Over the past year, the U.S. stock market has experienced a significant upward trend, driven by the surge in artificial-intelligence technology and optimism surrounding potential interest rate cuts by the Federal Reserve. However, recent market volatility has raised concerns among investors.
Last month, the S&P 500 recorded its worst one-day loss since 2022, signaling a shift in market sentiment. Fear among U.S. stock investors reached its highest level in months, reflecting uncertainty in the market.
The turbulence can be attributed to doubts about whether Big Tech companies can meet the high profit expectations set for them following their substantial stock price increases. Additionally, the market is transitioning to a phase where actual performance will dictate stock movements, rather than just expectations of rate cuts.
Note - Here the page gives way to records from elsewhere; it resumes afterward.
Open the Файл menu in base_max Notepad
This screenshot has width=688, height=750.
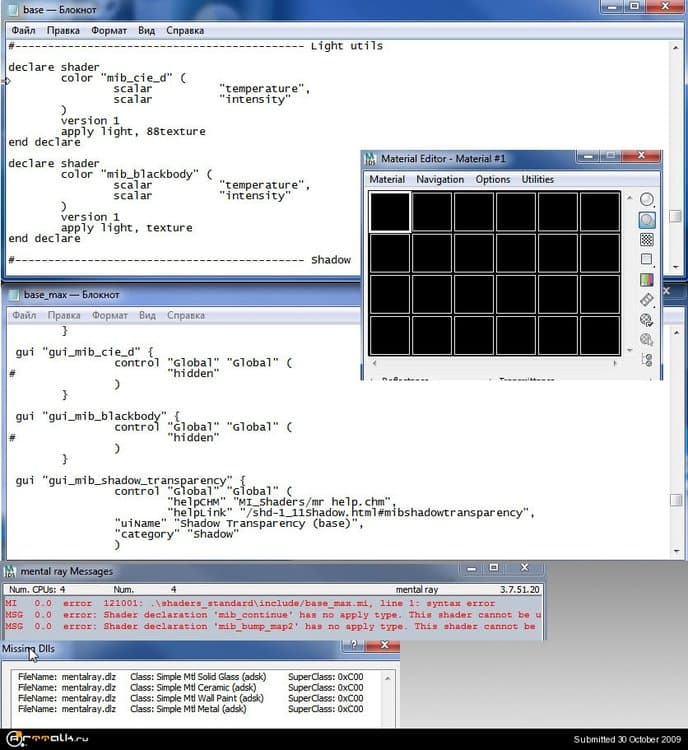coord(23,315)
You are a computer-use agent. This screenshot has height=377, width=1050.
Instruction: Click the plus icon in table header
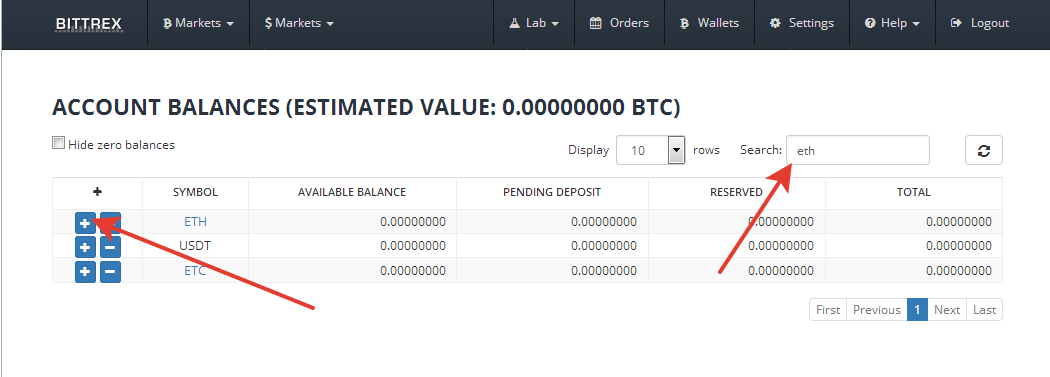point(97,192)
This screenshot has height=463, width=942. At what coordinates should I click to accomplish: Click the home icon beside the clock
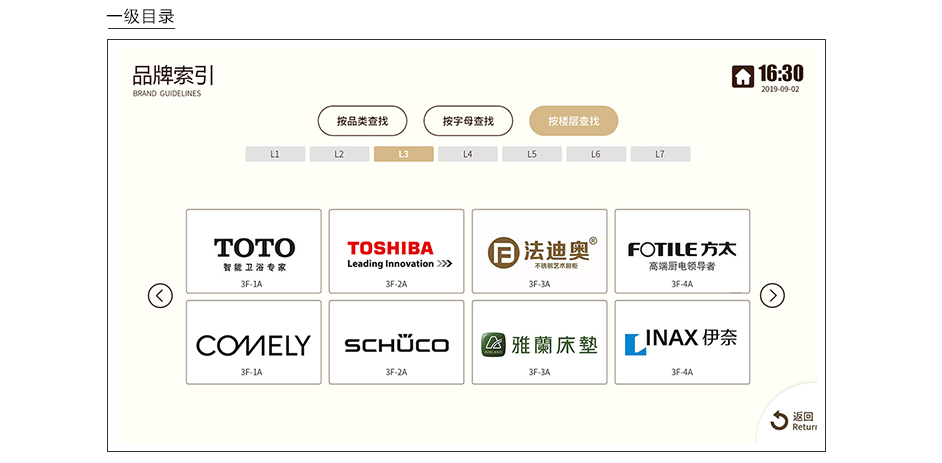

Market analysts anticipate that the Federal Reserve will begin cutting interest rates in September, with expectations of multiple rate cuts over the next year. However, concerns about inflation persist, which could potentially delay the pace of rate cuts.
Global central banks are also making policy adjustments, with the Bank of Japan signaling a potential increase in rates while others consider rate cuts. The upcoming U.S. election adds another layer of uncertainty to market dynamics.
According to strategists at BlackRock Investment Institute, the recent bouts of volatility may become a defining characteristic of the current macroeconomic and market environment.